Hot gas leaking out around primers is the culprit. Hard to contain upwards of 50,000 PSI with a seal that is formed by very slight hand pressure.
 
Thanks DocEd,
That is what I thought. If one is looking at buying a rifle that displays a good ring of pits, better to spend ones money elsewhere? I would think it would take many firings to develop a good ring of pits. What do you think?
Thanks again.
 
Ready05,

The pits you've described here are most likely the result of primer pocket leakage, burning the small pit in the face of the bolt. This can be caused by heavy loads that are leaking pressure through the primer pocket, or by defective primer cups which are leaking gas directly. either way, the result is a pitted bolt face. Not a good situation, and can (will) eventually cost you a new bolt.
 
Whoops! Started answering this one before DocEd, and got sidetracked with a phone call. Agree with his post completely, not a good thing.
 
Also caused by blown/ruptured primers. They will fail at the top, rounded edge & when they do, the burn holes in the face of the bolt will result. Had a Springfield that was damage free 'til I used a batch of Remington Large Rifle primers that had several failures. Now that bolt face has 3 or 4 "holes". Has nothing to do with how many times the rifle has been fired, could happen with the first firing of a new rifle. When/if the rifle is ever re-barreled the gunsmith can easily face-off the bolt & it will be as new.
 
KevinThomas said:
Whoops! Started answering this one before DocEd, and got sidetracked with a phone call. Agree with his post completely, not a good thing.

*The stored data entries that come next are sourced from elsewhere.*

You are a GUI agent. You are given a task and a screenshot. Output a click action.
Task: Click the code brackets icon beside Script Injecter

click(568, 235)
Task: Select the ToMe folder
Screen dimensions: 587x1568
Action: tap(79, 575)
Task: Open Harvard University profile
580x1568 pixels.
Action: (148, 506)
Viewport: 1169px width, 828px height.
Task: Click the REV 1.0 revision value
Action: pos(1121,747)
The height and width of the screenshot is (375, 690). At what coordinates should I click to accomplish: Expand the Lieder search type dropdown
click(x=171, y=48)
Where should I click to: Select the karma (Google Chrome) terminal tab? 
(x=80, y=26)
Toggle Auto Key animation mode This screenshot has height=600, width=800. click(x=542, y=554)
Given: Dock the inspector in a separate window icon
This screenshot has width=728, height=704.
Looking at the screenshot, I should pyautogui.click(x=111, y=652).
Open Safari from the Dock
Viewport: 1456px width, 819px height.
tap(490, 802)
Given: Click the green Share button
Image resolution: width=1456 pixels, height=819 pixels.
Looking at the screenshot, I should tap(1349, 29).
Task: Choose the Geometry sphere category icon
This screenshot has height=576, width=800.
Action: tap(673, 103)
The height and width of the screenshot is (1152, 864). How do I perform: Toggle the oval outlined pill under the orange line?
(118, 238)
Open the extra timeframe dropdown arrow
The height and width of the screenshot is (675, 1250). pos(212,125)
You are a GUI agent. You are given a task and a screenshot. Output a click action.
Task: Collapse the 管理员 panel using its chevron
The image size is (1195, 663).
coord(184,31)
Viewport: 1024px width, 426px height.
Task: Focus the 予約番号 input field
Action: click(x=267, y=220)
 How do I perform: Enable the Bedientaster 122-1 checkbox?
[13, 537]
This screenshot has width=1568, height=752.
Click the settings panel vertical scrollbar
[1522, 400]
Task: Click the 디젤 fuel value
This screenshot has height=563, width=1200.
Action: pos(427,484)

The causes are well know, but the effect can depend on the alloy and treatment of the bolt steel. I wonder if a hard refractory plating/coating of the recess face would not somewhat reduce/eliminate the problem?
R.G.C
 
Many years ago, I bought a hunting rifle in .243 with the same condition. Gunsmith looked at it and said the pitting was about .005" deep, and could not be corrected unless the barrel is moved back. But it was safe to shoot.
 
One year Remington replaced a bolt for me on my 40X. Bad lot of Remington primers with breaks in the cup material.

Remington was great, the gun was/is great, there were no issues with the loads, the bolt-face just got cut badly by plasma-like gasses leaking around the primer cup.

It can and does happen quite often.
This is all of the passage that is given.